Perspectives and growth targets by 2030

It is interesting to look at the projections for the EV market share in the region for 2030. Based on current commitments and estimates, Oman is expected to reach 10% of EV sales and 15000 EV chargers by 2030, while Saudi Arabia is projected to grow 10-25% in EV sales. In Dubai, the goal is for 30% of public sector vehicles and 10% of all vehicle sales to be electric and hybrid by 2030. Tunisia has set a target of having 130,000 EVs on their roads by 2030, and other countries are also following suit.

In summary, the potential for electric mobility to drive sustainable development in the Arab region is undeniable. Governments across the region have introduced a range of incentives and initiatives to promote the adoption of electric vehicles (EVs). Despite this progress, certain challenges, including social acceptance, infrastructure limitations, and concerns about cost and charging times, persist.

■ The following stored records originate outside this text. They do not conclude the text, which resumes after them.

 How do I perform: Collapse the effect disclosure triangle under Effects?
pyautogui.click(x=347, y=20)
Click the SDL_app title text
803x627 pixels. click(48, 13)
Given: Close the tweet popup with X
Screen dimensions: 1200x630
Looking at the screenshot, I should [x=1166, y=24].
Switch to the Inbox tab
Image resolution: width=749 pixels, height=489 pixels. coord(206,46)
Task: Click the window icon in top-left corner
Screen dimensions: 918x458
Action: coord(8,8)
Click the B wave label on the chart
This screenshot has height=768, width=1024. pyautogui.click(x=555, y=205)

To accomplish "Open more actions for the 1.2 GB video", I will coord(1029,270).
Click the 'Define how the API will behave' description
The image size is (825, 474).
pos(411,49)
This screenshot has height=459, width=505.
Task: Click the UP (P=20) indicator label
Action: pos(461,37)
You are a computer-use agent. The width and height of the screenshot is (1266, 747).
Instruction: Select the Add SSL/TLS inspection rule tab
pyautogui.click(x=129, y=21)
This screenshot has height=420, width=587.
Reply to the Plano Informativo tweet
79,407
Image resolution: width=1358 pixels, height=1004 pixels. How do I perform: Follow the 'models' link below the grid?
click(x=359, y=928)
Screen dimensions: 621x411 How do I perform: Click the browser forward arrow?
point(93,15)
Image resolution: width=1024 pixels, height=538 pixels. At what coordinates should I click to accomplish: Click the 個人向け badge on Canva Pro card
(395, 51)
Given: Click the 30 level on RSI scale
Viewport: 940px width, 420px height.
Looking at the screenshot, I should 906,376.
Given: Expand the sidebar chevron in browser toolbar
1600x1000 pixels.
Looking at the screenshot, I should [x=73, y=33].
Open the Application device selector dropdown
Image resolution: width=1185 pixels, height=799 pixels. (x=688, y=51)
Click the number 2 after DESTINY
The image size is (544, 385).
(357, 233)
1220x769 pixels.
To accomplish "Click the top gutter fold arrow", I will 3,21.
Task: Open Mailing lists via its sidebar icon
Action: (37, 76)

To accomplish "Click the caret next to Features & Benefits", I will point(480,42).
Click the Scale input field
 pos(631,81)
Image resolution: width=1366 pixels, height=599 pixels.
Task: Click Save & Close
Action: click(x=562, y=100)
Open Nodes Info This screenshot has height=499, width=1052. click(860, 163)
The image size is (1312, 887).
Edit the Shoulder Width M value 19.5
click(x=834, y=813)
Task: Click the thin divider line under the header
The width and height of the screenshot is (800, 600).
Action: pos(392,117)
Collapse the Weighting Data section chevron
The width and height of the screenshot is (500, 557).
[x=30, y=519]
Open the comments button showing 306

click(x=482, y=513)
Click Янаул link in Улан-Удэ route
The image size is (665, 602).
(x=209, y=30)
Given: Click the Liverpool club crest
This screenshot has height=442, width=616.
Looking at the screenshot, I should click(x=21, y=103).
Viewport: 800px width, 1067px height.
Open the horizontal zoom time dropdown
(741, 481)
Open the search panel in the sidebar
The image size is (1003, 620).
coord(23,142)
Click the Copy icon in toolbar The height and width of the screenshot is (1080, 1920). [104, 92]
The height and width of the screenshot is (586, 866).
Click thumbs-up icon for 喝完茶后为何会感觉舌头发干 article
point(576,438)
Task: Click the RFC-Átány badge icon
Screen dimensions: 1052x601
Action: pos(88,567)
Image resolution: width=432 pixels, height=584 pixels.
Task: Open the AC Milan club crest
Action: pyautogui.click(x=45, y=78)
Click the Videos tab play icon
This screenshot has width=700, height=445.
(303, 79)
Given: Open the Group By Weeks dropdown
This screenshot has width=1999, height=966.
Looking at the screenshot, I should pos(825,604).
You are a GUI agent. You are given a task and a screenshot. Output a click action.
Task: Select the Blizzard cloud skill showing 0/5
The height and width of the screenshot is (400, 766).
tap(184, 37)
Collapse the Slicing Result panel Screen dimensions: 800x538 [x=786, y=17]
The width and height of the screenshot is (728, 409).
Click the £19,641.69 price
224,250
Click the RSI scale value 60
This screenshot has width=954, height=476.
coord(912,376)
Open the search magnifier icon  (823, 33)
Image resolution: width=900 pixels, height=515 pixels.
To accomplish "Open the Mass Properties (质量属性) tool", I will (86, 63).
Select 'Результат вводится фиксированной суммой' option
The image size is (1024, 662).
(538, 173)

However, there is reason for optimism. The data indicates that several Arab countries are making significant strides in increasing the adoption of EVs, expanding their charging infrastructure, and even exploring manufacturing opportunities. With concerted efforts, it is possible to overcome these barriers and accelerate the transition to electric mobility.


Dr.Marwa Ben Ali: has a PhD in electrical engineering and is currently a postdoctoral researcher at Unibz (Italy). Her research mainly focuses on electric mobility, optimisation, management, and analysis.